A fellow writer asked for a critique of a piece of writing on Goodreads. I don’t have permission to reproduce it, so I will paraphrase:

Ted was a twenty four year old theatre designer living in New York. He was not very good with women. His best friend said that he would be a bachelor for the rest of his life unless he found someone desperate enough to take pity on him.

One day …

In one sense, this is okayish writing. The spelling and grammar look fine. We are introduced to a character with an interesting character flaw, which is always more appealing than two dimensional characters who never do anything wrong. The story is starting to flow.

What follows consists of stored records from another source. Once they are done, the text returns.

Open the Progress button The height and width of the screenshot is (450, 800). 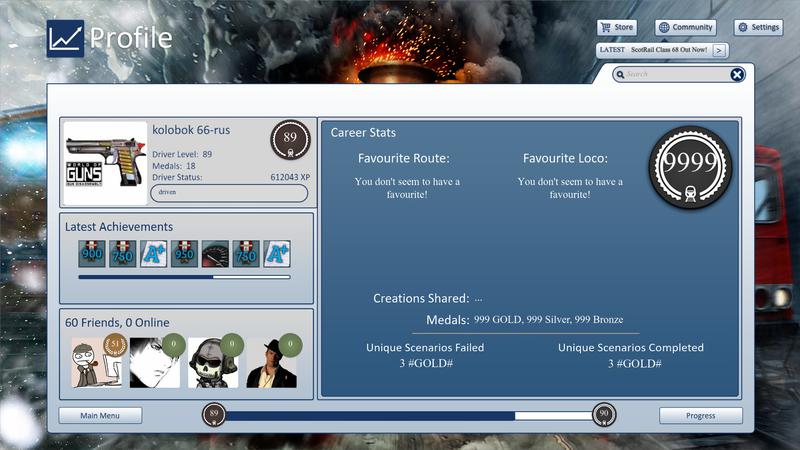tap(701, 415)
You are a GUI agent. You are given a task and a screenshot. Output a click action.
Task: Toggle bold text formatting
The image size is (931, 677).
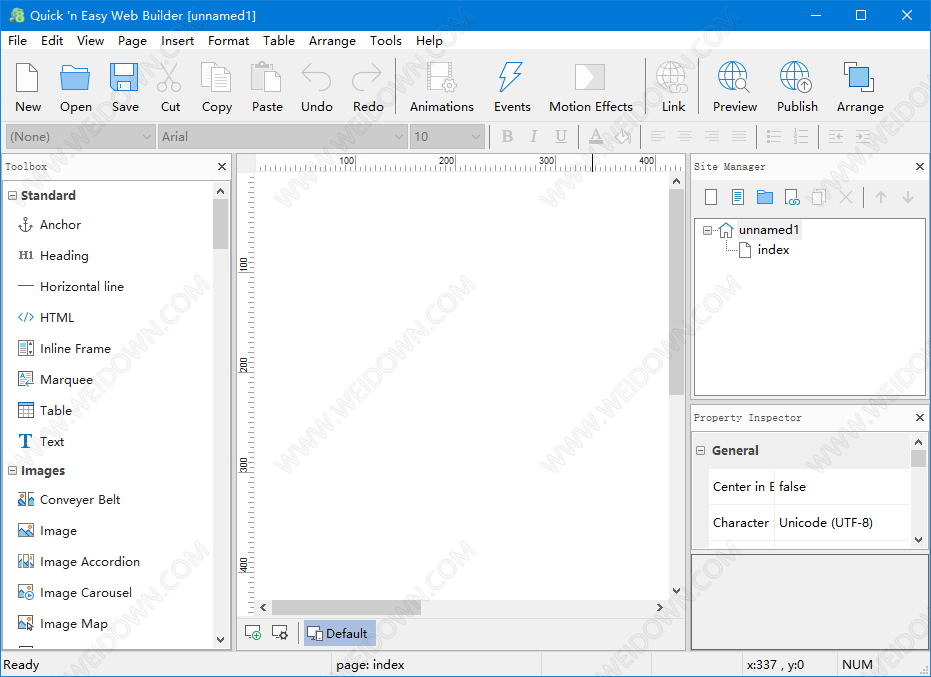[x=507, y=137]
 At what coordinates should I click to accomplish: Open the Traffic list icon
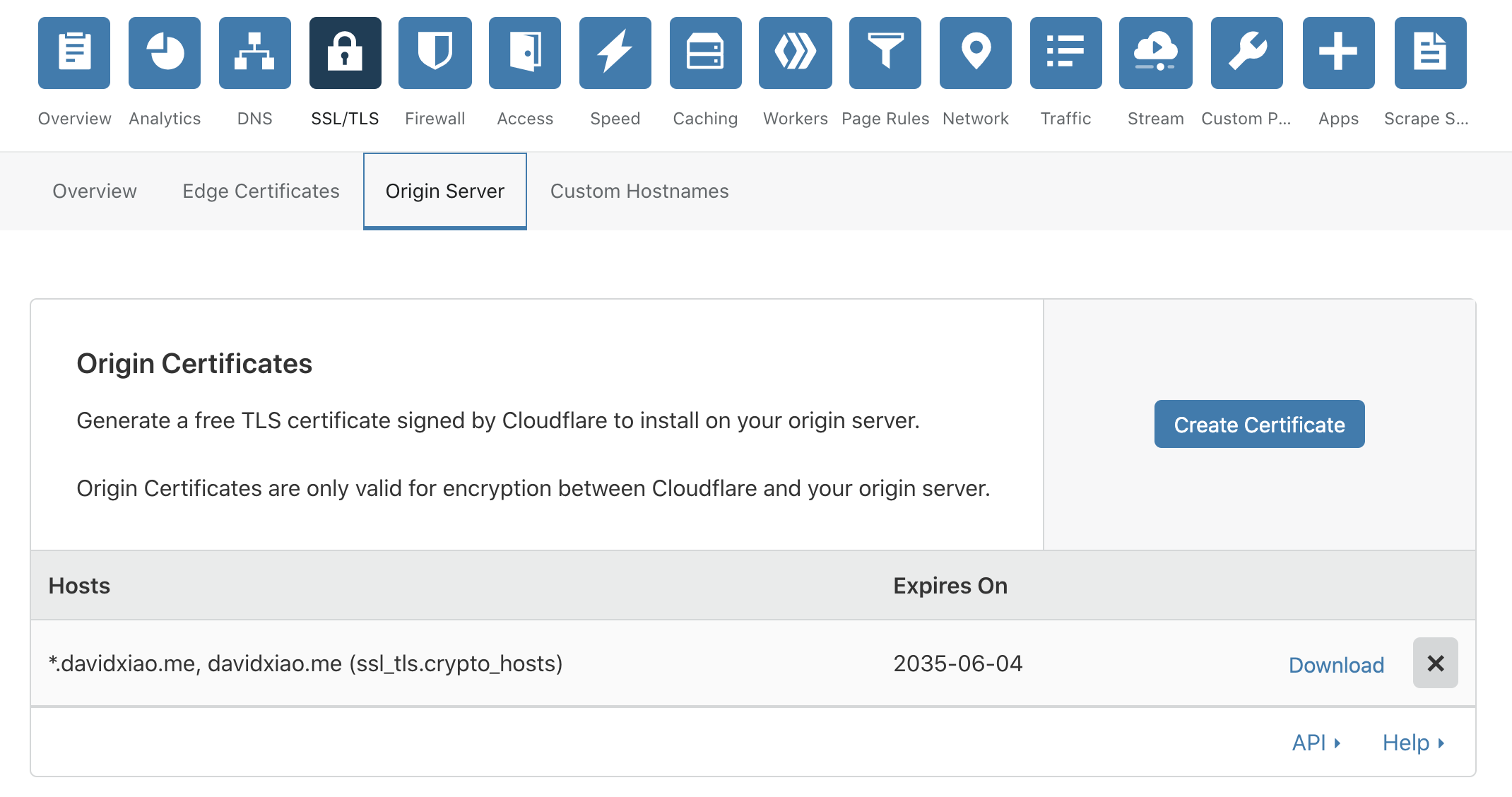(1066, 53)
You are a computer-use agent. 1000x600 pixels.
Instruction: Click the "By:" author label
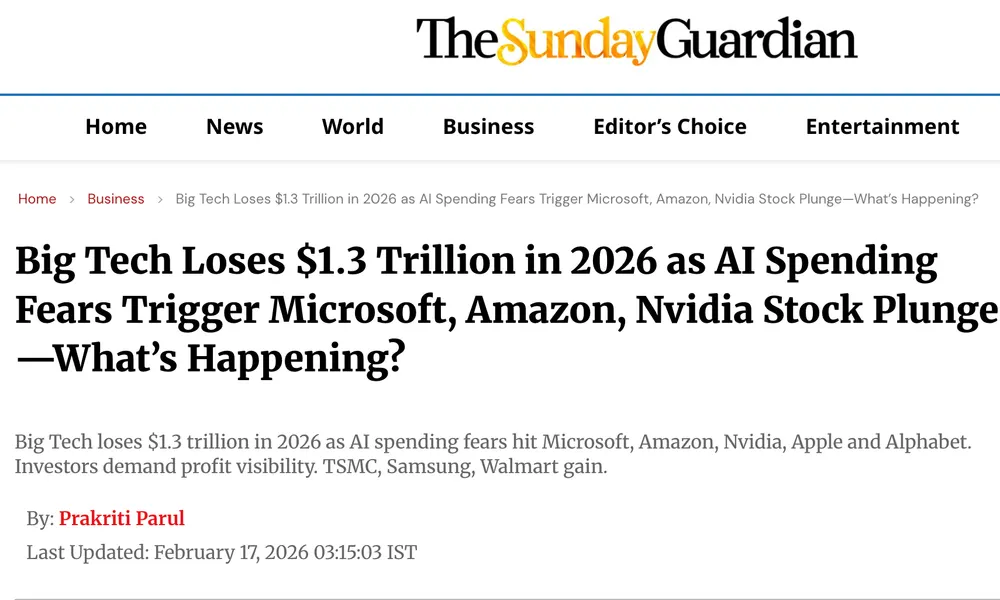tap(40, 518)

But there’s a problem, which will jump off the page to an experienced writer or an editor. A reader almost certainly won’t notice it, although it would have a subconscious effect on how well they enjoyed the book.

He was not very good with women.

This is the main point about Ted’s character. It drives the rest of the story. It’s an important and interesting feature. And the author has just gone and blurted it out without any preamble or explanation.

As we say in the trade, that is telling not showing. And we should usually do it the other way round – we should show not tell.

Imagine that someone has just run into your house and told you that there is a dragon in your garden. That is a pretty exciting thing to happen, but you don’t just want to be told, do you? You will need to go and see it for yourself.

That is the choice that a writer has. He could set his scene in the garden and show you the dragon. Roaring, flapping wings, eating cows. Or he could set his scene inside the house and show you someone telling someone else about the dragon. Guess which one is usually the most exciting?

Back to Ted and his romantic difficulties. How do we show this rather than tell it?

This is going to get a lot more complicated. It may seem like a lot of work. A lot of what we are going to talk about won’t end up in your writing. But trust me on this one. You need to work through these complications to make writing look simple and effortless.

First we need to unpack what we mean by “Ted was not very good with women.”

What exactly is his problem? What is he doing wrong? And here we could come up with dozens of possible angles.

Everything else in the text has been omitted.